The model plant envisioned by the consultants would be located on the shores of the San Francisco bay, near the Marin Rod and Gun Club, by San Quentin, and would produce between 5 and 15 million gallons per day. With half of that capacity being waste product of concentrated brine, which must be discharged back into the Bay. The Marin project would be unusual in that desalination plants are normally co-located with power plants in order to re-use the pressurized steam produced by the power plant, as a cost-saving measure. However, the model considered was based on a small, stand-alone facility.

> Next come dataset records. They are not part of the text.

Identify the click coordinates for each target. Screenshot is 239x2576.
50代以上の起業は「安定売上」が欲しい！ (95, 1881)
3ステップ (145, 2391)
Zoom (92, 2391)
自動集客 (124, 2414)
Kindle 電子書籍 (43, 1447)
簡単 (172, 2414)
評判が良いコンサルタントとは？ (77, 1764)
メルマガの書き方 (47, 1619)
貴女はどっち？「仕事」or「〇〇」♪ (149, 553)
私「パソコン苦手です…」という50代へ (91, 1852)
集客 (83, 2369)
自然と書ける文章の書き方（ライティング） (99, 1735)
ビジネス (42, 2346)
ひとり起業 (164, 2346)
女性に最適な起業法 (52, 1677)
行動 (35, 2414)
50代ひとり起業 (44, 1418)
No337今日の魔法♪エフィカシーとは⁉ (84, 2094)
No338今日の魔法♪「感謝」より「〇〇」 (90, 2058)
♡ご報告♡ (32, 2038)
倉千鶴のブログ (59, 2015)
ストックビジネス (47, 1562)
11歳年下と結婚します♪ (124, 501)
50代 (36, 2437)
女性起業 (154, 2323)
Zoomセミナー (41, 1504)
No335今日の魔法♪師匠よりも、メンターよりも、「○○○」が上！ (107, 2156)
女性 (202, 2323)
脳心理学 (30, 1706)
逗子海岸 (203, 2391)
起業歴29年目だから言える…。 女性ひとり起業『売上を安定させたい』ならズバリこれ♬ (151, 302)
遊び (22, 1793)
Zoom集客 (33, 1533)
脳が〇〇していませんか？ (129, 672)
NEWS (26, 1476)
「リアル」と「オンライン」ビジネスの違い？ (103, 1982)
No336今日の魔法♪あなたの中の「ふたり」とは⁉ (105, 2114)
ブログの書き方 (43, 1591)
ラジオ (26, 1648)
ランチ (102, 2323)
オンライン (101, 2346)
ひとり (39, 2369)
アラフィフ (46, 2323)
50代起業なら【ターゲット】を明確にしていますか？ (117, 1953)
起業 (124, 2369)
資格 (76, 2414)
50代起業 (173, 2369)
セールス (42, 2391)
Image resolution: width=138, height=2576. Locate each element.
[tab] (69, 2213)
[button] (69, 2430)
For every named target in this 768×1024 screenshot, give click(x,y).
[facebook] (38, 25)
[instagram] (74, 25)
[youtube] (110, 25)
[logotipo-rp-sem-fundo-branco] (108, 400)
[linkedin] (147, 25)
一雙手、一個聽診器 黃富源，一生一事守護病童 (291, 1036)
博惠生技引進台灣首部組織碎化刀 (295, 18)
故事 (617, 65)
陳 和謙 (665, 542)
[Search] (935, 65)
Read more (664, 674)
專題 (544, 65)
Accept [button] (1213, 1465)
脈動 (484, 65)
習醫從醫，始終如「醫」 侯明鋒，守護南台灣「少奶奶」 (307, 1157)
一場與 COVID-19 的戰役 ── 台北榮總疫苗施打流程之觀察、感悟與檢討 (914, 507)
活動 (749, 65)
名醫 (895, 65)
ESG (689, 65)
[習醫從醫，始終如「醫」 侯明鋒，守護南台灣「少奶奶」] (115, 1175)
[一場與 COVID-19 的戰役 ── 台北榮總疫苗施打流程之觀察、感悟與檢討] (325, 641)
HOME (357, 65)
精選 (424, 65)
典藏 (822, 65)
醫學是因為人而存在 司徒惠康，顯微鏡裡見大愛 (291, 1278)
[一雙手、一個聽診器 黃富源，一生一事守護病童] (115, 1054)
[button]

According to life-cycle cost estimates of desalination and other options, desalination water supply would come at roughly twice the rate as additional Russian River water brought through a new Sonoma-Marin pipeline. Although this immediately brought hard questions from the board of directors to the MMWD staff, regarding cost projections and numbers provided by the Sonoma County Water District.
Director Jared Huffman, and others questioned whether Randy Poole, Director of the SCWA, had provided updated figures for the expansion and improvements the Sonoma County agency has been planning. The answer was "no" there were no new cost analysis provided to Marin, and the figure they were told to use was $180 million dollars (estimates range from $500 million to $1 billion dollars depending if a new water treatment plant is required). Also the question was raised whether there might be 'hidden' costs to the Sonoma water not included in the Desalination Report's comparison chart, and potential desalination plant savings or advantages that were not considered in the Report.
For example: in comparing the total cost of Russian River supply to desalination, Director Huffman noted that MMWD's SCWA contract requires Marin to buy Sonoma water even during winter months, when Marin reservoirs are full and SCWA water is not needed, and posed the question as to whether the ability to turn desalination plant's production on and off as needed, might result in significant additional cost benefits. Other benefits of desalination, relative to SCWA purchases, are that supply would be available as long the Bay has water, and not dependent on critical habitat for endangered species.
According to the consultant, Desalination Reverse Osmosis plants can be rapidly mobilized and a facility bought by San Diego county was up and running in less than 11 months.
Production capacity of other alternatives were determined to be insufficient to meet predicted needs and /or were even more expensive than Desalination or Russian River imported water. Volume's are in Acre Feet (AF) which is the equivalent of 1 acre of land, flooded to 1 ft depth, or 328,000 gallons.
Graywater: $1341 dollars per AF; Seawater Reverse Osmosis: $879 per AF; Russian River import: $398 per AF (note: does not include cost increases from expansion projects in Sonoma)
Motivation for considerations of alternatives to a new MMWD pipeline and increased dependence on SCWA water include concerns about: the potential of SCWA prices to skyrocket, projected Sonoma demand trends and the strain already experienced on the SCWA system, degrading SCWA water quality, and the increasingly controvercial environmental damage done to the fisheries of the Eel and Russian Rivers.
It is worth noting that this 'Devil's Choice' between expensive, awkward, environmentally harmful water supplies is based primarily upon the assumption that Marin will continue to increase in population, something within the power of Marin's elected leaders to curtail and a goal, the benefit of which has not been concretely established.